--- Start ---

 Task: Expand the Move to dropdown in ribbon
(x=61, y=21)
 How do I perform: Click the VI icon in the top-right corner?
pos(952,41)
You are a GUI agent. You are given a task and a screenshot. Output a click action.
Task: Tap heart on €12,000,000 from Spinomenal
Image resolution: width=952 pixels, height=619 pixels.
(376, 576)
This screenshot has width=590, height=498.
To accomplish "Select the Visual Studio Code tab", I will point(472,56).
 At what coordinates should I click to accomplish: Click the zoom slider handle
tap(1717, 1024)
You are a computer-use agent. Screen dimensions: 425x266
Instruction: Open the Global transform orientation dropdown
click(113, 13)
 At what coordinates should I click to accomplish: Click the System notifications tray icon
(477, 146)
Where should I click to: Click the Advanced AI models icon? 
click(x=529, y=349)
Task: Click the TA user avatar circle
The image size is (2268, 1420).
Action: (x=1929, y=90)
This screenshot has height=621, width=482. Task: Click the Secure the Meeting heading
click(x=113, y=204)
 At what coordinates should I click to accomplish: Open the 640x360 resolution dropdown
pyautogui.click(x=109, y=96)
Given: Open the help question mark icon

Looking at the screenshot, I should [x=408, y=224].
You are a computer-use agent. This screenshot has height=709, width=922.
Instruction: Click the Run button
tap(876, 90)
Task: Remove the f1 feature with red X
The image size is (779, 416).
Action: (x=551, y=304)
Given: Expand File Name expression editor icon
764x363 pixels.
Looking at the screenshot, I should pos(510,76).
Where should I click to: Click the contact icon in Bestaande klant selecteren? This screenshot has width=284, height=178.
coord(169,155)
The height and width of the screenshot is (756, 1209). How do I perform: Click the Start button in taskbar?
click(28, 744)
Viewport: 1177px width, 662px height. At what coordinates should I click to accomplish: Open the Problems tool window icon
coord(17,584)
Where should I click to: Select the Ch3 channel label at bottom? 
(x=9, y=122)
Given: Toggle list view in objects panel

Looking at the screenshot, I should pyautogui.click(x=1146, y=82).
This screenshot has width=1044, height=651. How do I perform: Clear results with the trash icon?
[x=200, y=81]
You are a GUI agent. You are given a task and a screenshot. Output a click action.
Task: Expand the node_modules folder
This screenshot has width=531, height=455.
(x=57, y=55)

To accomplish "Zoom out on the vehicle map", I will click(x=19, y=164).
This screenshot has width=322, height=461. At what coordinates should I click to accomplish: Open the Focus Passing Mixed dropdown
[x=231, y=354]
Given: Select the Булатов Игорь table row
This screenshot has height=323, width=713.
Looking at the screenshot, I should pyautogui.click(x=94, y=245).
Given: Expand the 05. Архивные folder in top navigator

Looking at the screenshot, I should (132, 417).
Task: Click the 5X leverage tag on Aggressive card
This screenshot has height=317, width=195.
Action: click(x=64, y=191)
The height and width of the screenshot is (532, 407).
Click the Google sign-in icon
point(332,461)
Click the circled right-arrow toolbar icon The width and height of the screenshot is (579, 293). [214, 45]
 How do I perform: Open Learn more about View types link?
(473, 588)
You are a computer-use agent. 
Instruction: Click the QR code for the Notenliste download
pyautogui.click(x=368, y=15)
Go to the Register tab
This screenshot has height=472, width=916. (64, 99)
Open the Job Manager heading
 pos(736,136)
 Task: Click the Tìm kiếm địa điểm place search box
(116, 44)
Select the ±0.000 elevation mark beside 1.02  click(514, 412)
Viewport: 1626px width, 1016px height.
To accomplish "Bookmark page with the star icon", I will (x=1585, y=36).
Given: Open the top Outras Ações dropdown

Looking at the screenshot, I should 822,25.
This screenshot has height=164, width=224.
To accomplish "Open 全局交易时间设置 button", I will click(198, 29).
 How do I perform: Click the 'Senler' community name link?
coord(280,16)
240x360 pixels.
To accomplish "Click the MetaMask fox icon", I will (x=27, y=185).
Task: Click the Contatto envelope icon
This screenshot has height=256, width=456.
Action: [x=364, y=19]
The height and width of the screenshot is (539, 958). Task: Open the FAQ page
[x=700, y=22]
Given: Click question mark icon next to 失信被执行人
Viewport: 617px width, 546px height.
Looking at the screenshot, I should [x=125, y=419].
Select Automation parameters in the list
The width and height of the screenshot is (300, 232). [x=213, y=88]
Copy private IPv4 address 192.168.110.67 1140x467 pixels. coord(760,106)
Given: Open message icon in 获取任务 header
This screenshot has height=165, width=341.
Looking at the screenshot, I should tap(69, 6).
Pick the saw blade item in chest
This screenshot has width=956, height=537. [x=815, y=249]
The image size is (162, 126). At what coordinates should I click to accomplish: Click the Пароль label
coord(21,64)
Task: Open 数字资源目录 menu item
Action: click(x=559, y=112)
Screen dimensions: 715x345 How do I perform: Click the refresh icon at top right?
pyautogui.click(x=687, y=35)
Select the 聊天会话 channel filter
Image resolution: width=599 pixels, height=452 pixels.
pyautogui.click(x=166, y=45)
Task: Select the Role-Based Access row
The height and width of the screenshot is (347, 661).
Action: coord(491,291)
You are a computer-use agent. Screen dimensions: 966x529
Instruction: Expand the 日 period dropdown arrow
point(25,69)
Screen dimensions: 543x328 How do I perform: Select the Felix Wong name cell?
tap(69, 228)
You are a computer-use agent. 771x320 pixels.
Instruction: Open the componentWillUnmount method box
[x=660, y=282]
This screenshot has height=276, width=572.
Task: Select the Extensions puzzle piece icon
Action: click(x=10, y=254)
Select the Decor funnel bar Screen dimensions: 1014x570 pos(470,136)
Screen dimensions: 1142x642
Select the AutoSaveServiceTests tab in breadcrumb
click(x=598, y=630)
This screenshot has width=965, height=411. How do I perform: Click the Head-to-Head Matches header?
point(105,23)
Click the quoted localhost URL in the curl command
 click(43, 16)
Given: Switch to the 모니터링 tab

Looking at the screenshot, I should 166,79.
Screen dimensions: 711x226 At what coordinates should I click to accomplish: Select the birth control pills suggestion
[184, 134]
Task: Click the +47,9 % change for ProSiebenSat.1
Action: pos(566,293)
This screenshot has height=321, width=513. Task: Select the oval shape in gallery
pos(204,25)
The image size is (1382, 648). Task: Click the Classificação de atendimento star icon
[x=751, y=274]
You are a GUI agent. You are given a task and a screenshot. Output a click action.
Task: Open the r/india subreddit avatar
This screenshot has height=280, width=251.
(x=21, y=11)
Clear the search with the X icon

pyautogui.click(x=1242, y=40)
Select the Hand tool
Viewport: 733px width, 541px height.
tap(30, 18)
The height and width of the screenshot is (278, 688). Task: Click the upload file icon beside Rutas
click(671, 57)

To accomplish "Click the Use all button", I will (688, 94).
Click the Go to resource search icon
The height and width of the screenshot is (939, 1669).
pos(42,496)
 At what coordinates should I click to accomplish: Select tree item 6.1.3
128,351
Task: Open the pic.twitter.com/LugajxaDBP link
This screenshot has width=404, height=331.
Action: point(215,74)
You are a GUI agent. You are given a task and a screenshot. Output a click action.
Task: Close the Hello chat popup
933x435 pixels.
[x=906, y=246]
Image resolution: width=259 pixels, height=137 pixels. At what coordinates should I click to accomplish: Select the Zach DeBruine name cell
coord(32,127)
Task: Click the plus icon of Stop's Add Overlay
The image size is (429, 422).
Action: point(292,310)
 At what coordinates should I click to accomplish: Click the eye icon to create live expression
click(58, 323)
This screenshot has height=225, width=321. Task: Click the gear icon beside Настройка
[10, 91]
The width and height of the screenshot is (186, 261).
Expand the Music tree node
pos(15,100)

--- End ---

What needs to be done>
Update all the entries above by replacing "At what coordinates should I click to accomplish" with "Which point should I click to accomplish" wherever it appears. Leave every other part of the entries as it is.

Written solution>
 Task: Expand the Move to dropdown in ribbon
(x=61, y=21)
 How do I perform: Click the VI icon in the top-right corner?
pos(952,41)
You are a GUI agent. You are given a task and a screenshot. Output a click action.
Task: Tap heart on €12,000,000 from Spinomenal
Image resolution: width=952 pixels, height=619 pixels.
(376, 576)
This screenshot has width=590, height=498.
To accomplish "Select the Visual Studio Code tab", I will point(472,56).
 Which point should I click to accomplish: Click the zoom slider handle
tap(1717, 1024)
You are a computer-use agent. Screen dimensions: 425x266
Instruction: Open the Global transform orientation dropdown
click(113, 13)
 Which point should I click to accomplish: Click the System notifications tray icon
(477, 146)
Where should I click to: Click the Advanced AI models icon? 
click(x=529, y=349)
Task: Click the TA user avatar circle
The image size is (2268, 1420).
Action: (x=1929, y=90)
This screenshot has height=621, width=482. Task: Click the Secure the Meeting heading
click(x=113, y=204)
 Which point should I click to accomplish: Open the 640x360 resolution dropdown
pyautogui.click(x=109, y=96)
Given: Open the help question mark icon

Looking at the screenshot, I should [x=408, y=224].
You are a computer-use agent. This screenshot has height=709, width=922.
Instruction: Click the Run button
tap(876, 90)
Task: Remove the f1 feature with red X
The image size is (779, 416).
Action: (x=551, y=304)
Given: Expand File Name expression editor icon
764x363 pixels.
Looking at the screenshot, I should pos(510,76).
Where should I click to: Click the contact icon in Bestaande klant selecteren? This screenshot has width=284, height=178.
coord(169,155)
The height and width of the screenshot is (756, 1209). How do I perform: Click the Start button in taskbar?
click(28, 744)
Viewport: 1177px width, 662px height. Which point should I click to accomplish: Open the Problems tool window icon
coord(17,584)
Where should I click to: Select the Ch3 channel label at bottom? 
(x=9, y=122)
Given: Toggle list view in objects panel

Looking at the screenshot, I should pyautogui.click(x=1146, y=82).
This screenshot has width=1044, height=651. How do I perform: Clear results with the trash icon?
[x=200, y=81]
You are a GUI agent. You are given a task and a screenshot. Output a click action.
Task: Expand the node_modules folder
This screenshot has width=531, height=455.
(x=57, y=55)

To accomplish "Zoom out on the vehicle map", I will click(x=19, y=164).
This screenshot has width=322, height=461. Which point should I click to accomplish: Open the Focus Passing Mixed dropdown
[x=231, y=354]
Given: Select the Булатов Игорь table row
This screenshot has height=323, width=713.
Looking at the screenshot, I should pyautogui.click(x=94, y=245).
Given: Expand the 05. Архивные folder in top navigator

Looking at the screenshot, I should (132, 417).
Task: Click the 5X leverage tag on Aggressive card
This screenshot has height=317, width=195.
Action: click(x=64, y=191)
The height and width of the screenshot is (532, 407).
Click the Google sign-in icon
point(332,461)
Click the circled right-arrow toolbar icon The width and height of the screenshot is (579, 293). [214, 45]
 How do I perform: Open Learn more about View types link?
(473, 588)
You are a computer-use agent. 
Instruction: Click the QR code for the Notenliste download
pyautogui.click(x=368, y=15)
Go to the Register tab
This screenshot has height=472, width=916. (64, 99)
Open the Job Manager heading
 pos(736,136)
 Task: Click the Tìm kiếm địa điểm place search box
(116, 44)
Select the ±0.000 elevation mark beside 1.02  click(514, 412)
Viewport: 1626px width, 1016px height.
To accomplish "Bookmark page with the star icon", I will (x=1585, y=36).
Given: Open the top Outras Ações dropdown

Looking at the screenshot, I should 822,25.
This screenshot has height=164, width=224.
To accomplish "Open 全局交易时间设置 button", I will click(198, 29).
 How do I perform: Click the 'Senler' community name link?
coord(280,16)
240x360 pixels.
To accomplish "Click the MetaMask fox icon", I will (x=27, y=185).
Task: Click the Contatto envelope icon
This screenshot has height=256, width=456.
Action: [x=364, y=19]
The height and width of the screenshot is (539, 958). Task: Open the FAQ page
[x=700, y=22]
Given: Click question mark icon next to 失信被执行人
Viewport: 617px width, 546px height.
Looking at the screenshot, I should [x=125, y=419].
Select Automation parameters in the list
The width and height of the screenshot is (300, 232). [x=213, y=88]
Copy private IPv4 address 192.168.110.67 1140x467 pixels. coord(760,106)
Given: Open message icon in 获取任务 header
This screenshot has height=165, width=341.
Looking at the screenshot, I should tap(69, 6).
Pick the saw blade item in chest
This screenshot has width=956, height=537. [x=815, y=249]
The image size is (162, 126). Which point should I click to accomplish: Click the Пароль label
coord(21,64)
Task: Open 数字资源目录 menu item
Action: click(x=559, y=112)
Screen dimensions: 715x345 How do I perform: Click the refresh icon at top right?
pyautogui.click(x=687, y=35)
Select the 聊天会话 channel filter
Image resolution: width=599 pixels, height=452 pixels.
pyautogui.click(x=166, y=45)
Task: Select the Role-Based Access row
The height and width of the screenshot is (347, 661).
Action: coord(491,291)
You are a computer-use agent. Screen dimensions: 966x529
Instruction: Expand the 日 period dropdown arrow
point(25,69)
Screen dimensions: 543x328 How do I perform: Select the Felix Wong name cell?
tap(69, 228)
You are a computer-use agent. 771x320 pixels.
Instruction: Open the componentWillUnmount method box
[x=660, y=282]
This screenshot has height=276, width=572.
Task: Select the Extensions puzzle piece icon
Action: click(x=10, y=254)
Select the Decor funnel bar Screen dimensions: 1014x570 pos(470,136)
Screen dimensions: 1142x642
Select the AutoSaveServiceTests tab in breadcrumb
click(x=598, y=630)
This screenshot has width=965, height=411. How do I perform: Click the Head-to-Head Matches header?
point(105,23)
Click the quoted localhost URL in the curl command
 click(43, 16)
Given: Switch to the 모니터링 tab

Looking at the screenshot, I should 166,79.
Screen dimensions: 711x226 Which point should I click to accomplish: Select the birth control pills suggestion
[184, 134]
Task: Click the +47,9 % change for ProSiebenSat.1
Action: pos(566,293)
This screenshot has height=321, width=513. Task: Select the oval shape in gallery
pos(204,25)
The image size is (1382, 648). Task: Click the Classificação de atendimento star icon
[x=751, y=274]
You are a GUI agent. You are given a task and a screenshot. Output a click action.
Task: Open the r/india subreddit avatar
This screenshot has height=280, width=251.
(x=21, y=11)
Clear the search with the X icon

pyautogui.click(x=1242, y=40)
Select the Hand tool
Viewport: 733px width, 541px height.
tap(30, 18)
The height and width of the screenshot is (278, 688). Task: Click the upload file icon beside Rutas
click(671, 57)

To accomplish "Click the Use all button", I will (688, 94).
Click the Go to resource search icon
The height and width of the screenshot is (939, 1669).
pos(42,496)
 Which point should I click to accomplish: Select tree item 6.1.3
128,351
Task: Open the pic.twitter.com/LugajxaDBP link
This screenshot has width=404, height=331.
Action: point(215,74)
You are a GUI agent. You are given a task and a screenshot. Output a click action.
Task: Close the Hello chat popup
933x435 pixels.
[x=906, y=246]
Image resolution: width=259 pixels, height=137 pixels. Which point should I click to accomplish: Select the Zach DeBruine name cell
coord(32,127)
Task: Click the plus icon of Stop's Add Overlay
The image size is (429, 422).
Action: point(292,310)
 Which point should I click to accomplish: Click the eye icon to create live expression
click(58, 323)
This screenshot has height=225, width=321. Task: Click the gear icon beside Настройка
[10, 91]
The width and height of the screenshot is (186, 261).
Expand the Music tree node
pos(15,100)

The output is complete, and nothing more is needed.